In the article, “Feeding the Meter,” learn about how Ifeanyi Menkiti, late owner of the Grolier Poetry Book Shop at Harvard Square, discovered Keith and published his first book.
Keith has published three books and three chapbooks of poetry over the years. Below is an image of the three chapbooks, followed by the three books.


By turns elegant, satirical, and absurd, this collection, like its namesake, revels throughout in the perverse and grotesque, yet always with mischievous wit and rhetorical invention.

With cavalier wit and keen erudition, Last Call for Ganymede presents a veritable “Devil’s Party” of dramatic monologues in the personae of an assortment of eminent ghosts of Western Literature Past.
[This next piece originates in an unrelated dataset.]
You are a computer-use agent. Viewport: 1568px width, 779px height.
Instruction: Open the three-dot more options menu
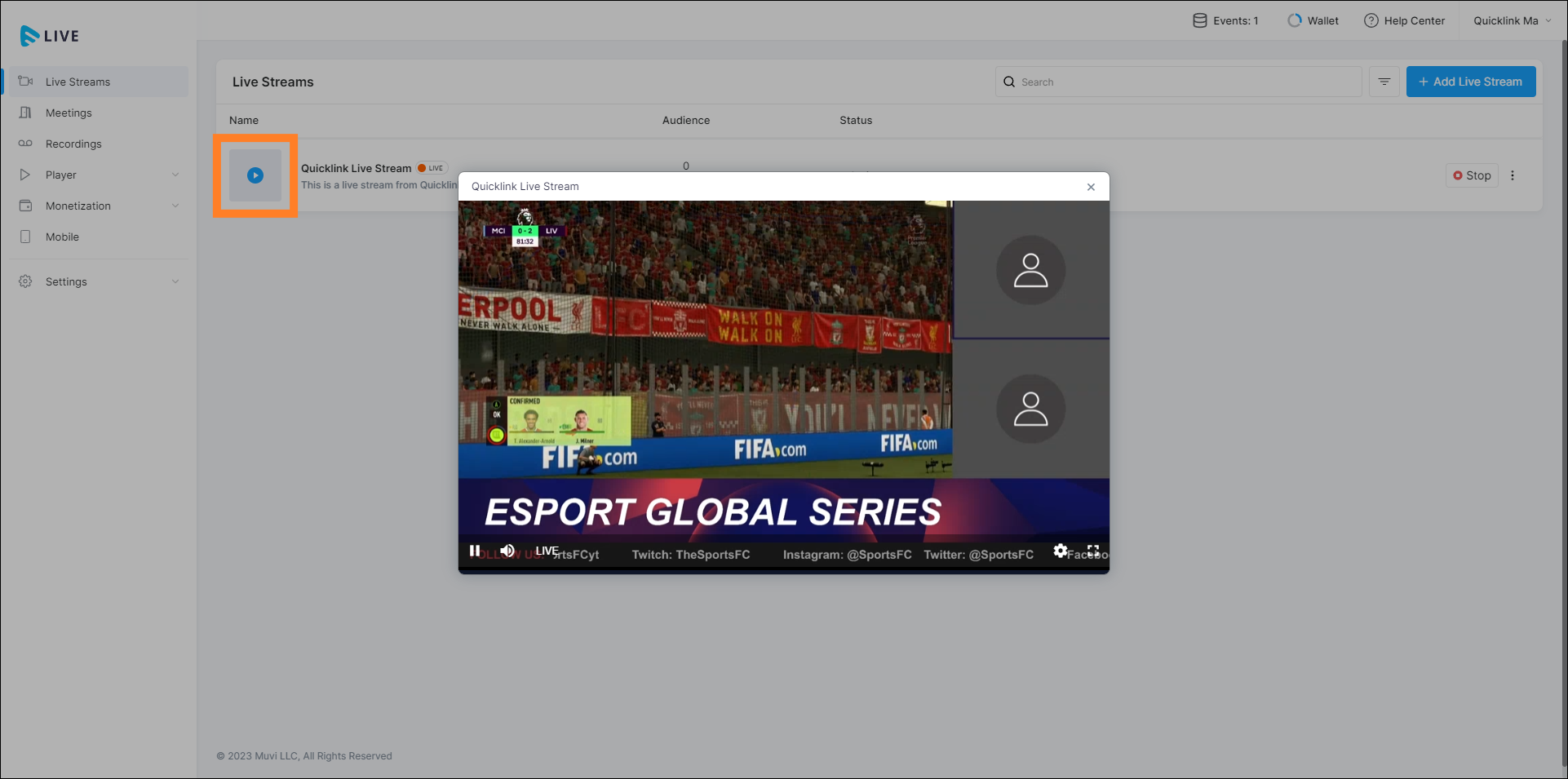(1513, 175)
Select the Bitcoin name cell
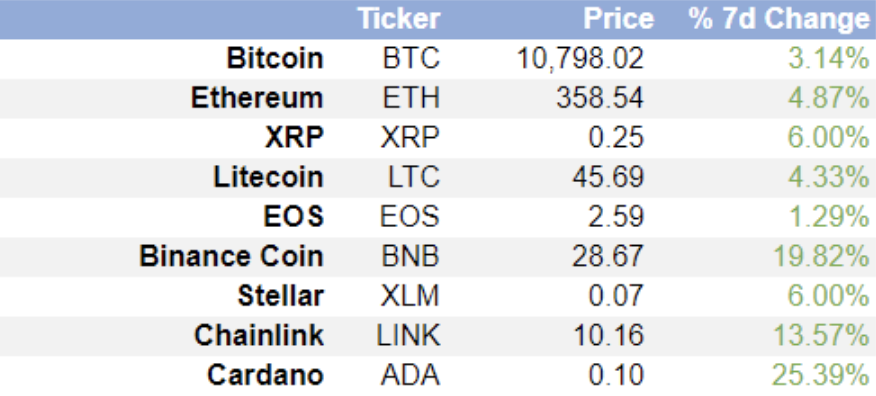 click(x=275, y=58)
In the haze of an American exile’s intoxicated fantasia, Incommunicado’s lyrically lush lines evoke the at once festive and melancholy atmosphere of an unnamed Mexican village before and after the annual Carnaval revels.
For the past seventeen years, Keith has been a full-time member of the English department at Camden County College, where he teaches literature, creative writing, and composition. He has also served, since its very inception, as the faculty advisor to MAD LIT, the school literary club, which, in addition to hosting weekly symposia on related subjects, organizes multiple themed readings and recitation contests throughout the year, as well as several group excursions to regional museums and theaters from Philadelphia to New York City.